Consider a random vector $\epsilon\equiv (\epsilon_1, \epsilon_2, \epsilon_0)$. Suppose $\epsilon_1, \epsilon_2, \epsilon_0$ are i.i.d., distributed as Gumbel with location $0$ and scale $1$.
Take $V\equiv (V_1, V_2, V_3)$ with $$ V_1\equiv \epsilon_1-\epsilon_0 $$ $$ V_2\equiv \epsilon_2-\epsilon_0 $$ $$ V_3\equiv V_1-V_2 $$
Could you help me to show - if true - that $\forall j \in \{1,2,3\}$
1) The distribution of $V_j$ has median $0$
2) The distribution of $V_j$ is symmetric around zero
On
Use this property: if $X$ and $Y$ are distributed as Gumbel distribution $\text{Gum}(\alpha, \beta)$ then $X - Y \sim \text{Log}(0, \beta)$ (see Logistic distribution) and since for logistic distribution has median equal to location parameter $\mu = 0$ then the $\text{med} V_j = 0$. Logistic distribution is symmetric as well, so the second part of your question is also true.

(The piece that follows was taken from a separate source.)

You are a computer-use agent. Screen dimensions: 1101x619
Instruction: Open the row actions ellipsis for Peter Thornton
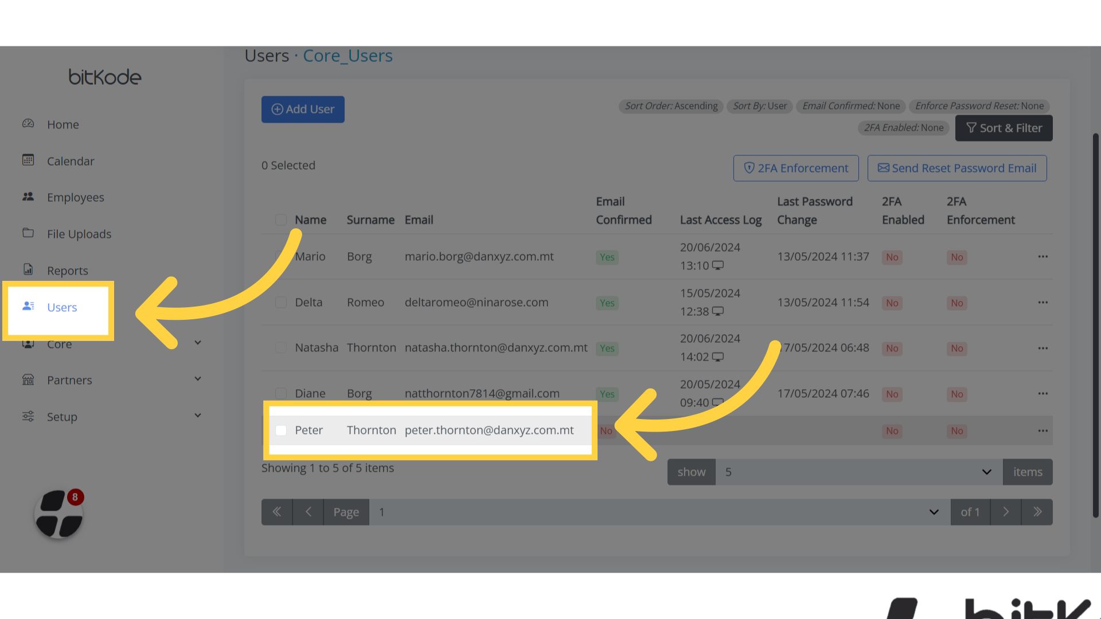[1043, 430]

The Gumbel distribution is not important here. In general, whenever $X$ and $Y$ have the same distribution and are independent, then $X-Y$ will be symmetric about zero. This is because $X-Y$ has the same joint distribution as $Y-X$, so for all $c\in \mathbb R$, $$ P(X-Y\le c)=P(Y-X\le -c)\stackrel{X-Y\stackrel{d}=Y-X}=P(X-Y\le -c) $$ which says $X-Y$ is symmetric about $0$. This immediately implies its median of $X-Y$ is $0$, since $P(X-Y\le 0)=P(X-Y\ge 0$) and these probabilities sum to $1+P(X-Y=0)\ge 1$, so they must both be at least $\frac12$.